What you will do:
In the entries that follow, the first line to write out is the one containing "Viewport: 276px width, 155px height.", and the last is the one containing "Click the Створити". Reproduce that stretch exactly, with nothing before or after it.

Material for this exercise Start Marker

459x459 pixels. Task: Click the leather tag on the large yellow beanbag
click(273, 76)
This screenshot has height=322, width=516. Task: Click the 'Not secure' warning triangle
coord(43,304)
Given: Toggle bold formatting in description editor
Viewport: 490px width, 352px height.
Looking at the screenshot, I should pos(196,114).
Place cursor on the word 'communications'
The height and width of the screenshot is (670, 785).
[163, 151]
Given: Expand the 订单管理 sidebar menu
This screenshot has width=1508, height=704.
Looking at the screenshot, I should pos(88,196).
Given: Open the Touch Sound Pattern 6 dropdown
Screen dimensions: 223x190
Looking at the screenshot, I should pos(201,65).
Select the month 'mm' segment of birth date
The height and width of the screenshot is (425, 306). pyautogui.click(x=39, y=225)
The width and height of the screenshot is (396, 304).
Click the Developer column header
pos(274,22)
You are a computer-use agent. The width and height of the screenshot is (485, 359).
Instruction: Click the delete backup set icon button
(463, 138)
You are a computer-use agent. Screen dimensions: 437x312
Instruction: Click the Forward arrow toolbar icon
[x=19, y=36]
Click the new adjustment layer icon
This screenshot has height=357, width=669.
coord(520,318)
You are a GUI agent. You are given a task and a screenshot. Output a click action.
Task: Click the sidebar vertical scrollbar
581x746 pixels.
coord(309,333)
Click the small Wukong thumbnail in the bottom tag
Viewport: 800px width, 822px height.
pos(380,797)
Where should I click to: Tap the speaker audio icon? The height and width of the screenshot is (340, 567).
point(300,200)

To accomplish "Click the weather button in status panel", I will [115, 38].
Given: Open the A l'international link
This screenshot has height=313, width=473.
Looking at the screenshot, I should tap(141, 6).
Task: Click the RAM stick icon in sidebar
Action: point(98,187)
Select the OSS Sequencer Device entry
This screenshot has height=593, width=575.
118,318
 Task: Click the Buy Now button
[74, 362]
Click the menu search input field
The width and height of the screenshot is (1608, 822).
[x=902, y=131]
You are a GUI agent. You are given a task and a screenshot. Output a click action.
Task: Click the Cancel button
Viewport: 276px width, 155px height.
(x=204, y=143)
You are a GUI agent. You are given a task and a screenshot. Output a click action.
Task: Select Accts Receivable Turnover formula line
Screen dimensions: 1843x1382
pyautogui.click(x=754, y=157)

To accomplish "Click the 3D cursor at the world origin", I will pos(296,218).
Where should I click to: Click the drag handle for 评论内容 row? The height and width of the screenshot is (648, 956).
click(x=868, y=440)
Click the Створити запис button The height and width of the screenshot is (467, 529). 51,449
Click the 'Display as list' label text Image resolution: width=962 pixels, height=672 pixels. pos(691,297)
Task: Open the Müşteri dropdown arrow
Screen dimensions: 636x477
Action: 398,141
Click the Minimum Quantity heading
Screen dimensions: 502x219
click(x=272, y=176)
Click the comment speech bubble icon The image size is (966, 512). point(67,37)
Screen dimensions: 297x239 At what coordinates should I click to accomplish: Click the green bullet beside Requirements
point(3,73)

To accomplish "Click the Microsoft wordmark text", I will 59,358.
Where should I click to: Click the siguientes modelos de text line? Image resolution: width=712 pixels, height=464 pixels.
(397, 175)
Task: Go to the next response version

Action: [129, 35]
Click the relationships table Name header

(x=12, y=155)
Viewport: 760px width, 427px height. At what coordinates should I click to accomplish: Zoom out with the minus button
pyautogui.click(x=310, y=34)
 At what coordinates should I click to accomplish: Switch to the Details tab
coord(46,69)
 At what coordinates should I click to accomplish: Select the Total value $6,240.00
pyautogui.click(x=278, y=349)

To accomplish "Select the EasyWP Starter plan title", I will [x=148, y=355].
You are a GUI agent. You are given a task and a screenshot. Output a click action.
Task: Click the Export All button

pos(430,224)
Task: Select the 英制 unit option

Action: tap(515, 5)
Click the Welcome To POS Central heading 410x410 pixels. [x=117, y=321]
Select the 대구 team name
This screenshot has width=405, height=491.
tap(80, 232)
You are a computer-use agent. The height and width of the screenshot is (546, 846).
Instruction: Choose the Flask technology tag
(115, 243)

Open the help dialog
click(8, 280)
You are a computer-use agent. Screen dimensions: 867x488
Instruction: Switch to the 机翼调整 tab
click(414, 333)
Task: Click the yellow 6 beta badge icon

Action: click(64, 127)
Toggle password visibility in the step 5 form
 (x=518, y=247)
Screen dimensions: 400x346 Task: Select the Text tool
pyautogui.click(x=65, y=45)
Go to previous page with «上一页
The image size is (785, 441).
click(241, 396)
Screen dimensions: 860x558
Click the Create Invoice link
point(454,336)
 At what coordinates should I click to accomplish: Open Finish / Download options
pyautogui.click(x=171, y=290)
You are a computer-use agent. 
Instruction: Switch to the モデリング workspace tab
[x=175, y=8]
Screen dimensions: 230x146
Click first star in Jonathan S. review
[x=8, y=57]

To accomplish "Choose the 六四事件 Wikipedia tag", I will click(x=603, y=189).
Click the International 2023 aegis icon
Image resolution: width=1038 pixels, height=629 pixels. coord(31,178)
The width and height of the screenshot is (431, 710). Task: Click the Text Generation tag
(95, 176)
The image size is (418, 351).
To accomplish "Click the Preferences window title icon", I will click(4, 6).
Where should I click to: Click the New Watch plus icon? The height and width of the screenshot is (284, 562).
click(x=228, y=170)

Material for this exercise End Marker

Answer space:
Viewport: 276px width, 155px height.
(x=204, y=143)
You are a GUI agent. You are given a task and a screenshot. Output a click action.
Task: Select Accts Receivable Turnover formula line
Screen dimensions: 1843x1382
pyautogui.click(x=754, y=157)

To accomplish "Click the 3D cursor at the world origin", I will pos(296,218).
Where should I click to: Click the drag handle for 评论内容 row? The height and width of the screenshot is (648, 956).
click(x=868, y=440)
Click the Створити запис button The height and width of the screenshot is (467, 529). 51,449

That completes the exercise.